Se podría cuestionar la sabiduría social de invertir fondos en investigar la biología subyacente de algo que en efecto ha llegado a ser considerado una forma de vida alternativa válida, que como tal no es en absoluto relevante para la salud. Si los gays no están enfermos, ¿no es mejor poner recursos a estudiar diversas causas de enfermedades reales que causan tanto sufrimiento en nuestro planeta?

El fracaso para encontrar un solo gen que determine conductas o enfermedades también ocurre en el cáncer de próstata, en comparación, por ejemplo, con la investigación del cáncer de mama. Esto implica que no se resuelven con una hipótesis mecanicista simple y es necesario investigar mucho más para producir finalmente, en el caso del cáncer, una terapia viable. La investigación sobre la base genética de la homosexualidad masculina podría terminar como algo frustrante, largo y costoso.

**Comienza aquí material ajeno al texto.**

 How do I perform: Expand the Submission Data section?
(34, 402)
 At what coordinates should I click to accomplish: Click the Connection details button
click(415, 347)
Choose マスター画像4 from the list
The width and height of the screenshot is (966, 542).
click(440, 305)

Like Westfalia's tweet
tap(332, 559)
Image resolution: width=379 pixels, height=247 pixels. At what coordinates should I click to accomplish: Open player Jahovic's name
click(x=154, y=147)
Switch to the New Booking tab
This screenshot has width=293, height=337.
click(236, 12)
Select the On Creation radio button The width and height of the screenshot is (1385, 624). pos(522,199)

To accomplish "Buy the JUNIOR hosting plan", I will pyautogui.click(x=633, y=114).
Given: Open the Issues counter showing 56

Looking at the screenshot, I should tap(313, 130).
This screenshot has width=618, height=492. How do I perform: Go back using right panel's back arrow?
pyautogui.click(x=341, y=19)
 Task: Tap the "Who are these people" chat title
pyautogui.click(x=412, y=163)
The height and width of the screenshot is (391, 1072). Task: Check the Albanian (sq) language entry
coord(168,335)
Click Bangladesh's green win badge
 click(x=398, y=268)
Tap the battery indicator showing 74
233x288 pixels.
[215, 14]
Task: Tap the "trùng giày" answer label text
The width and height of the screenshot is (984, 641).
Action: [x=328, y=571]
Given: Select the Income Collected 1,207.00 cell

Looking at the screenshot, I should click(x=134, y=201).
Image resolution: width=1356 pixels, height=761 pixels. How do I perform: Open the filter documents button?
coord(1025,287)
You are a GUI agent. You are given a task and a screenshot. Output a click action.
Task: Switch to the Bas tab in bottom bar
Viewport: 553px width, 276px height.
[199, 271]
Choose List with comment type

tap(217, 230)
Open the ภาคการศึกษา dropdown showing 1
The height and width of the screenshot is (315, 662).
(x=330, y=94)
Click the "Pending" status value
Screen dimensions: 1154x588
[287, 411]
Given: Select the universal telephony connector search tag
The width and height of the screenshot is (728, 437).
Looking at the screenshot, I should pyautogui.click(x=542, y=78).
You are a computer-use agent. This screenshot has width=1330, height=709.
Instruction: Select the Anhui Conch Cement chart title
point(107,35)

Por estas razones, sólo un pequeño grupo investiga la genética de la homosexualidad sin invocar jamás causas únicas. Pero actualmente la necesidad social es ofrecer una vía para la realización personal de las decenas de millones de hombres en exceso y “de repuesto” en Asia. Creo que el tema es tan digno de estudio como cualquier otro en biología básica.

Es importante señalar aquí que el propósito de la investigación no es sólo aliviar el sufrimiento. Es también un intento de entendernos a nosotros mismos y al mundo en que vivimos.

Con suerte, la iluminación social emergente que nos permite clasificar la preferencia sexual como un atributo moralmente neutro, con el tiempo hará que los biólogos moleculares se envalentonen para estudiarla.